## [What you will do]
Every entry that follows should be output again, word for word.

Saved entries
----------

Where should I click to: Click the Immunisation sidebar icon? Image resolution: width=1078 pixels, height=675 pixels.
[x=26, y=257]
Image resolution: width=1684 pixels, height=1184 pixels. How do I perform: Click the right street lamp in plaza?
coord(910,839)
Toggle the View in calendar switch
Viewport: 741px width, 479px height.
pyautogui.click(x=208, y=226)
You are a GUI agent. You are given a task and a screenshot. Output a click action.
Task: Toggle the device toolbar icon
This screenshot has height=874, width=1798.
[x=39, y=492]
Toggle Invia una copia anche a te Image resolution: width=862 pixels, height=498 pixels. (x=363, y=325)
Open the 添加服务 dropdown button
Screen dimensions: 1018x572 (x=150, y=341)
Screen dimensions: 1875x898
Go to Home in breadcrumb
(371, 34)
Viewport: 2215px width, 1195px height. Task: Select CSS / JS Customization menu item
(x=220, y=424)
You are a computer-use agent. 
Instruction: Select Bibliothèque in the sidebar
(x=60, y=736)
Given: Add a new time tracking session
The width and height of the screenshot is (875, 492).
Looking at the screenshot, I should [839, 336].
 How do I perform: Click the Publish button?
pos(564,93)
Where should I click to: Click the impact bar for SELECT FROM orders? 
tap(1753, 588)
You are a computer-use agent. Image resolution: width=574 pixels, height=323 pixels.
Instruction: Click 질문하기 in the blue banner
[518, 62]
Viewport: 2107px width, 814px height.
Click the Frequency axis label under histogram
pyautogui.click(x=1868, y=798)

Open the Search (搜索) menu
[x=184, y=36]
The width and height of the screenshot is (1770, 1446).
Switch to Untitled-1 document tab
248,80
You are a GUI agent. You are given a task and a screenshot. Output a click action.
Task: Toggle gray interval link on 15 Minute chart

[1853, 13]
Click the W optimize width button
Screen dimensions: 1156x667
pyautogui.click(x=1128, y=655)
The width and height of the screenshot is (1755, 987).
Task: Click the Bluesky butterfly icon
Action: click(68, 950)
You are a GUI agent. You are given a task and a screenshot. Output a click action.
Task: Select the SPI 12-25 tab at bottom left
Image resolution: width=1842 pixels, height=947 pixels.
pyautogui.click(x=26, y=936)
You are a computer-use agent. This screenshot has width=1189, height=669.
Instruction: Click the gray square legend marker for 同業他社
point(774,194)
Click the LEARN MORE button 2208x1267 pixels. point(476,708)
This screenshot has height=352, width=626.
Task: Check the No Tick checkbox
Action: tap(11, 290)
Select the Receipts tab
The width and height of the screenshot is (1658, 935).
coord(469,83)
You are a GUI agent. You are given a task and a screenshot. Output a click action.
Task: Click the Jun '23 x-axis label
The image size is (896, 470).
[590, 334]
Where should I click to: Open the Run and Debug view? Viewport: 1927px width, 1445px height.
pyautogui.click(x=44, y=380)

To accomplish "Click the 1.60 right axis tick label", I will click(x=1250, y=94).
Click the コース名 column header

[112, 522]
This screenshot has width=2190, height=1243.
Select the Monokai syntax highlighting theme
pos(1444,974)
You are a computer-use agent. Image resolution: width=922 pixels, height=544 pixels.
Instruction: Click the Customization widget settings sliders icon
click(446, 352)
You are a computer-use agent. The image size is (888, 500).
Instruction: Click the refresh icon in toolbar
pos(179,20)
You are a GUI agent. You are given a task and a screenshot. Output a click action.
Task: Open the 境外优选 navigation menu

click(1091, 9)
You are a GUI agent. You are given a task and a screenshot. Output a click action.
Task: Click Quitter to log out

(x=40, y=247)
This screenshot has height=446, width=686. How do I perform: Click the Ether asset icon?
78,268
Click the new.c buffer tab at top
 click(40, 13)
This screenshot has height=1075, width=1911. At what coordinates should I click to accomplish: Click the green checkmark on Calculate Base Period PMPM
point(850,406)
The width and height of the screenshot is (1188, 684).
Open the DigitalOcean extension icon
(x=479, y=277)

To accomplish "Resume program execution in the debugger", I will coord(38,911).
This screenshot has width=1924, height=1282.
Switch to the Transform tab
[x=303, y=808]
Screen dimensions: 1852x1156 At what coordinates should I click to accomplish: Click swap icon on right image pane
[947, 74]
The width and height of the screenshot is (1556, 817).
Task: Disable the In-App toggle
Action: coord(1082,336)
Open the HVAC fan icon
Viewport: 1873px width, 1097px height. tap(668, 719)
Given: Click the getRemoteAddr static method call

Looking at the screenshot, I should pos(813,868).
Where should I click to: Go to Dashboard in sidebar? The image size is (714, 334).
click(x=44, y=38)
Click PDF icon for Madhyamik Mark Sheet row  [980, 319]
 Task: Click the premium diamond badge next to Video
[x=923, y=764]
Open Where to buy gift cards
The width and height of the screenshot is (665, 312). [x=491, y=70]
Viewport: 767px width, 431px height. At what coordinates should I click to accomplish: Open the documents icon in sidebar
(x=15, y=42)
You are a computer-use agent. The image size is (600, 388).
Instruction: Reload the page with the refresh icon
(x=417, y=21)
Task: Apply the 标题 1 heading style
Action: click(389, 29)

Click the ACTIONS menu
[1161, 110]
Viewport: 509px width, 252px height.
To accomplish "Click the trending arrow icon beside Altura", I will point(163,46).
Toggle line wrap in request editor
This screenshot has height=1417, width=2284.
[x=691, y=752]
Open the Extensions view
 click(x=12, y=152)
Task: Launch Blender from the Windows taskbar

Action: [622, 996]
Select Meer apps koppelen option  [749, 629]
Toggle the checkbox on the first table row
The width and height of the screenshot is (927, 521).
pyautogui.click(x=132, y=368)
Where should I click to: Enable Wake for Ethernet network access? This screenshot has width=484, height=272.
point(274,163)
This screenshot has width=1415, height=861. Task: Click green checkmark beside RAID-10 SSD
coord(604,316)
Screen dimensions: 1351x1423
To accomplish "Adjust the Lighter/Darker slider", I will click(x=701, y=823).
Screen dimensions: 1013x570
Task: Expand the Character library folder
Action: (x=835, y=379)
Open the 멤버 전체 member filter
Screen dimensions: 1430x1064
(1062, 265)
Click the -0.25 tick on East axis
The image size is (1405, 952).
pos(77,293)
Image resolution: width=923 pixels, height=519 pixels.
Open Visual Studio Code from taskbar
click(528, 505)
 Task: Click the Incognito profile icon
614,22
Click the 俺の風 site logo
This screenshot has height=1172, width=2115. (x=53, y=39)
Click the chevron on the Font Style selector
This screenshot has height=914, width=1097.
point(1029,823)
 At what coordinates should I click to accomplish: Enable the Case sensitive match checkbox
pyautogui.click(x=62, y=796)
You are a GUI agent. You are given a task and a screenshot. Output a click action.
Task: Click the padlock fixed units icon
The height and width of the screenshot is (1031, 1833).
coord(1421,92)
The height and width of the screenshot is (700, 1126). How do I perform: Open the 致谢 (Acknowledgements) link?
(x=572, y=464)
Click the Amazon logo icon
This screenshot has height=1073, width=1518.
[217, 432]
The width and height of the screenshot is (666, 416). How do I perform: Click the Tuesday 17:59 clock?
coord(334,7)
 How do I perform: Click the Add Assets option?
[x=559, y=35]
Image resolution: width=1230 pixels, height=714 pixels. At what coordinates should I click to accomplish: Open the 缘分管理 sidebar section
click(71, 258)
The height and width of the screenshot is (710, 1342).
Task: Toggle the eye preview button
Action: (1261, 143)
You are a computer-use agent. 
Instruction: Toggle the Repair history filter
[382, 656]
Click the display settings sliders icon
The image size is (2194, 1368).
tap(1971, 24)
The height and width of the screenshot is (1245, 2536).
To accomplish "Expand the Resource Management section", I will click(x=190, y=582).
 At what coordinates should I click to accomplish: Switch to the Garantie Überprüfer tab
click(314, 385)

----------

## [Solution to this task]
Where should I click to: Click the Immunisation sidebar icon? Image resolution: width=1078 pixels, height=675 pixels.
[x=26, y=257]
Image resolution: width=1684 pixels, height=1184 pixels. How do I perform: Click the right street lamp in plaza?
coord(910,839)
Toggle the View in calendar switch
Viewport: 741px width, 479px height.
pyautogui.click(x=208, y=226)
You are a GUI agent. You are given a task and a screenshot. Output a click action.
Task: Toggle the device toolbar icon
This screenshot has height=874, width=1798.
[x=39, y=492]
Toggle Invia una copia anche a te Image resolution: width=862 pixels, height=498 pixels. (x=363, y=325)
Open the 添加服务 dropdown button
Screen dimensions: 1018x572 (x=150, y=341)
Screen dimensions: 1875x898
Go to Home in breadcrumb
(371, 34)
Viewport: 2215px width, 1195px height. Task: Select CSS / JS Customization menu item
(x=220, y=424)
You are a computer-use agent. 
Instruction: Select Bibliothèque in the sidebar
(x=60, y=736)
Given: Add a new time tracking session
The width and height of the screenshot is (875, 492).
Looking at the screenshot, I should [839, 336].
 How do I perform: Click the Publish button?
pos(564,93)
Where should I click to: Click the impact bar for SELECT FROM orders? 
tap(1753, 588)
You are a computer-use agent. Image resolution: width=574 pixels, height=323 pixels.
Instruction: Click 질문하기 in the blue banner
[518, 62]
Viewport: 2107px width, 814px height.
Click the Frequency axis label under histogram
pyautogui.click(x=1868, y=798)

Open the Search (搜索) menu
[x=184, y=36]
The width and height of the screenshot is (1770, 1446).
Switch to Untitled-1 document tab
248,80
You are a GUI agent. You are given a task and a screenshot. Output a click action.
Task: Toggle gray interval link on 15 Minute chart

[1853, 13]
Click the W optimize width button
Screen dimensions: 1156x667
pyautogui.click(x=1128, y=655)
The width and height of the screenshot is (1755, 987).
Task: Click the Bluesky butterfly icon
Action: click(68, 950)
You are a GUI agent. You are given a task and a screenshot. Output a click action.
Task: Select the SPI 12-25 tab at bottom left
Image resolution: width=1842 pixels, height=947 pixels.
pyautogui.click(x=26, y=936)
You are a computer-use agent. This screenshot has width=1189, height=669.
Instruction: Click the gray square legend marker for 同業他社
point(774,194)
Click the LEARN MORE button 2208x1267 pixels. point(476,708)
This screenshot has height=352, width=626.
Task: Check the No Tick checkbox
Action: tap(11, 290)
Select the Receipts tab
The width and height of the screenshot is (1658, 935).
coord(469,83)
You are a GUI agent. You are given a task and a screenshot. Output a click action.
Task: Click the Jun '23 x-axis label
The image size is (896, 470).
[590, 334]
Where should I click to: Open the Run and Debug view? Viewport: 1927px width, 1445px height.
pyautogui.click(x=44, y=380)

To accomplish "Click the 1.60 right axis tick label", I will click(x=1250, y=94).
Click the コース名 column header

[112, 522]
This screenshot has width=2190, height=1243.
Select the Monokai syntax highlighting theme
pos(1444,974)
You are a computer-use agent. Image resolution: width=922 pixels, height=544 pixels.
Instruction: Click the Customization widget settings sliders icon
click(446, 352)
You are a computer-use agent. The image size is (888, 500).
Instruction: Click the refresh icon in toolbar
pos(179,20)
You are a GUI agent. You are given a task and a screenshot. Output a click action.
Task: Open the 境外优选 navigation menu

click(1091, 9)
You are a GUI agent. You are given a task and a screenshot. Output a click action.
Task: Click Quitter to log out

(x=40, y=247)
This screenshot has height=446, width=686. How do I perform: Click the Ether asset icon?
78,268
Click the new.c buffer tab at top
 click(40, 13)
This screenshot has height=1075, width=1911. At what coordinates should I click to accomplish: Click the green checkmark on Calculate Base Period PMPM
point(850,406)
The width and height of the screenshot is (1188, 684).
Open the DigitalOcean extension icon
(x=479, y=277)

To accomplish "Resume program execution in the debugger", I will coord(38,911).
This screenshot has width=1924, height=1282.
Switch to the Transform tab
[x=303, y=808]
Screen dimensions: 1852x1156 At what coordinates should I click to accomplish: Click swap icon on right image pane
[947, 74]
The width and height of the screenshot is (1556, 817).
Task: Disable the In-App toggle
Action: coord(1082,336)
Open the HVAC fan icon
Viewport: 1873px width, 1097px height. tap(668, 719)
Given: Click the getRemoteAddr static method call

Looking at the screenshot, I should pos(813,868).
Where should I click to: Go to Dashboard in sidebar? The image size is (714, 334).
click(x=44, y=38)
Click PDF icon for Madhyamik Mark Sheet row  [980, 319]
 Task: Click the premium diamond badge next to Video
[x=923, y=764]
Open Where to buy gift cards
The width and height of the screenshot is (665, 312). [x=491, y=70]
Viewport: 767px width, 431px height. At what coordinates should I click to accomplish: Open the documents icon in sidebar
(x=15, y=42)
You are a computer-use agent. The image size is (600, 388).
Instruction: Reload the page with the refresh icon
(x=417, y=21)
Task: Apply the 标题 1 heading style
Action: click(389, 29)

Click the ACTIONS menu
[1161, 110]
Viewport: 509px width, 252px height.
To accomplish "Click the trending arrow icon beside Altura", I will point(163,46).
Toggle line wrap in request editor
This screenshot has height=1417, width=2284.
[x=691, y=752]
Open the Extensions view
 click(x=12, y=152)
Task: Launch Blender from the Windows taskbar

Action: [622, 996]
Select Meer apps koppelen option  [749, 629]
Toggle the checkbox on the first table row
The width and height of the screenshot is (927, 521).
pyautogui.click(x=132, y=368)
Where should I click to: Enable Wake for Ethernet network access? This screenshot has width=484, height=272.
point(274,163)
This screenshot has width=1415, height=861. Task: Click green checkmark beside RAID-10 SSD
coord(604,316)
Screen dimensions: 1351x1423
To accomplish "Adjust the Lighter/Darker slider", I will click(x=701, y=823).
Screen dimensions: 1013x570
Task: Expand the Character library folder
Action: (x=835, y=379)
Open the 멤버 전체 member filter
Screen dimensions: 1430x1064
(1062, 265)
Click the -0.25 tick on East axis
The image size is (1405, 952).
pos(77,293)
Image resolution: width=923 pixels, height=519 pixels.
Open Visual Studio Code from taskbar
click(528, 505)
 Task: Click the Incognito profile icon
614,22
Click the 俺の風 site logo
This screenshot has height=1172, width=2115. (x=53, y=39)
Click the chevron on the Font Style selector
This screenshot has height=914, width=1097.
point(1029,823)
 At what coordinates should I click to accomplish: Enable the Case sensitive match checkbox
pyautogui.click(x=62, y=796)
You are a GUI agent. You are given a task and a screenshot. Output a click action.
Task: Click the padlock fixed units icon
The height and width of the screenshot is (1031, 1833).
coord(1421,92)
The height and width of the screenshot is (700, 1126). How do I perform: Open the 致谢 (Acknowledgements) link?
(x=572, y=464)
Click the Amazon logo icon
This screenshot has height=1073, width=1518.
[217, 432]
The width and height of the screenshot is (666, 416). How do I perform: Click the Tuesday 17:59 clock?
coord(334,7)
 How do I perform: Click the Add Assets option?
[x=559, y=35]
Image resolution: width=1230 pixels, height=714 pixels. At what coordinates should I click to accomplish: Open the 缘分管理 sidebar section
click(71, 258)
The height and width of the screenshot is (710, 1342).
Task: Toggle the eye preview button
Action: (1261, 143)
You are a computer-use agent. 
Instruction: Toggle the Repair history filter
[382, 656]
Click the display settings sliders icon
The image size is (2194, 1368).
tap(1971, 24)
The height and width of the screenshot is (1245, 2536).
To accomplish "Expand the Resource Management section", I will click(x=190, y=582).
 At what coordinates should I click to accomplish: Switch to the Garantie Überprüfer tab
click(314, 385)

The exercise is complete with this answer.